[GUIDE] Launch Q5_1 model with oobabooga's text-generation-webui
Obtain Q5_1 from: https://huggingface.co/TheBloke/wizardLM-7B-GGML/tree/main
Obtain and install latest version of https://github.com/oobabooga/text-generation-webui
git clone https://github.com/oobabooga/text-generation-webui
cd text-generation-webui
pip install -r requirements.txt
OPTIONAL (no longer needed as all models have been renamed to lowercase 'ggml') - Rename WizardLM-7B.GGML.q5_1.bin to WizardLM-7B.ggml.q5_1.bin as per https://github.com/oobabooga/text-generation-webui/blob/ee68ec9079492a72a35c33d5000da432ce94af71/modules/models.py#LL46C1-L46C1 glob() is case sensitive :(
Place the model into models/TheBloke_wizardLM-7B-GGML of text-generation-webui
OPTION 1 (NO LONGER REQUIRED IF THE LATEST VERSION OF text-generation-webui WAS INSTALLED) - We need to upgrade llama-cpp-python because support was only added recently
pip freeze | grep llama
pip uninstall -y llama-cpp-python
pip cache purge && pip install llama-cpp-python==0.1.41 # or more recent, q5 support added to pypi in 0.1.39 - https://github.com/abetlen/llama-cpp-python/issues/124
pip freeze | grep llama # output:
llama-cpp-python==0.1.41
- OPTION 2 (NO LONGER REQUIRED IF THE LATEST VERSION OF text-generation-webui WAS INSTALLED) - Alternatively, obtain and install the develop version
cd ~/
rm -rf llama-cpp-python
git clone https://github.com/abetlen/llama-cpp-python
cd llama-cpp-python
sed -i 's/git@github.com:/https:\/\/github.com\//g' .gitmodules
git submodule update --init --recursive
pip uninstall -y llama-cpp-python
pip install scikit-build
python3 setup.py develop
pip freeze | grep llama # output:
-e git+https://github.com/abetlen/llama-cpp-python@9339929f56ca71adb97930679c710a2458f877bd#egg=llama_cpp_python
- Launch oobabooga's text-generation-webui with llama.cpp
python server.py --model TheBloke_wizardLM-7B-GGML --threads 4
Output generated in 11.22 seconds (4.10 tokens/s, 46 tokens, context 69, seed 1066937501)
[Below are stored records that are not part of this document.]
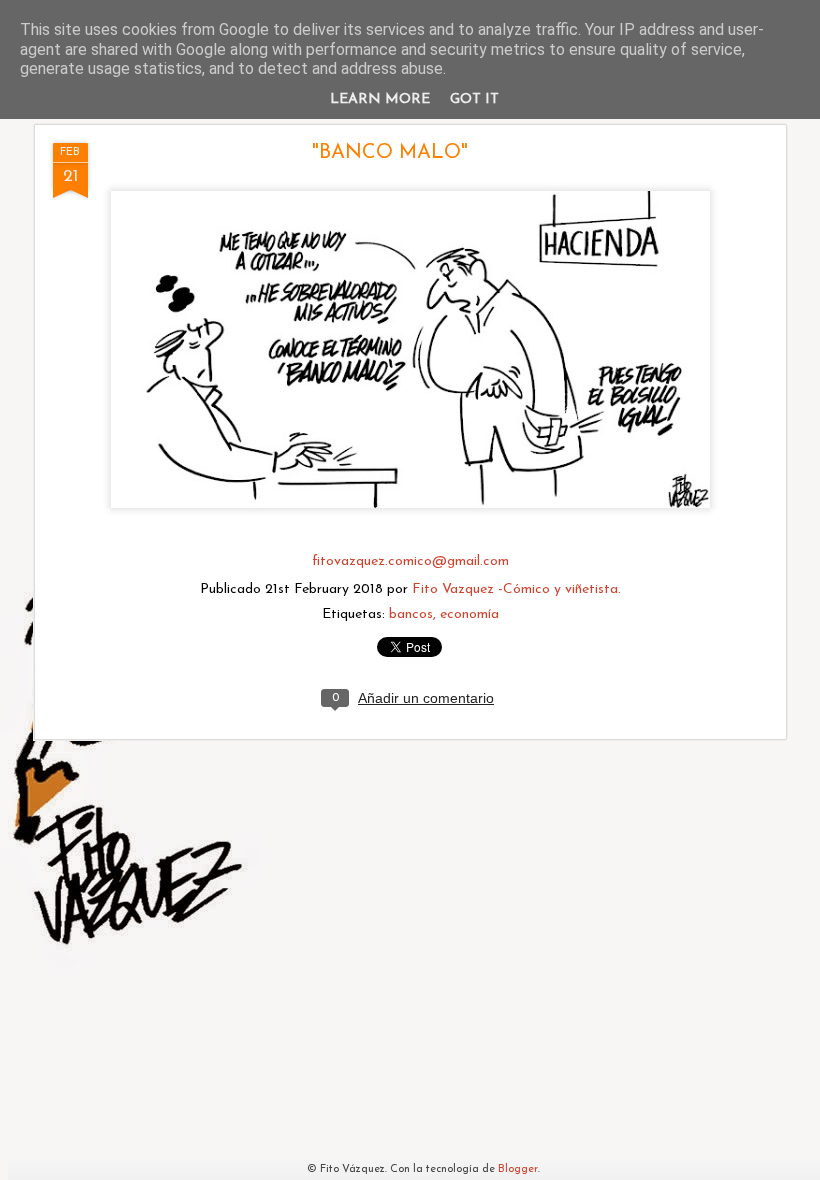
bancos (411, 614)
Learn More (380, 99)
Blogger (518, 1169)
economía (469, 614)
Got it (474, 99)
Awesome guide, thanks! You can edit out point 3 as I've renamed all the files to ggml.bin
. It's dumb that textgen is case sensitive but for now it's easier if I just change it here.
I will link to your guide on the README. Thanks for posting it!
Link added to README
Thanks for your converted model!
abetlen just released 0.1.39 to pypi. I've edited the guide.
Will it utilize my GPU? I have 6gb vram 1060 6gb?
Will it utilize my GPU? I have 6gb vram 1060 6gb?
Yes, if you compile llama.cpp or llama-cpp-python with cuBLAS support.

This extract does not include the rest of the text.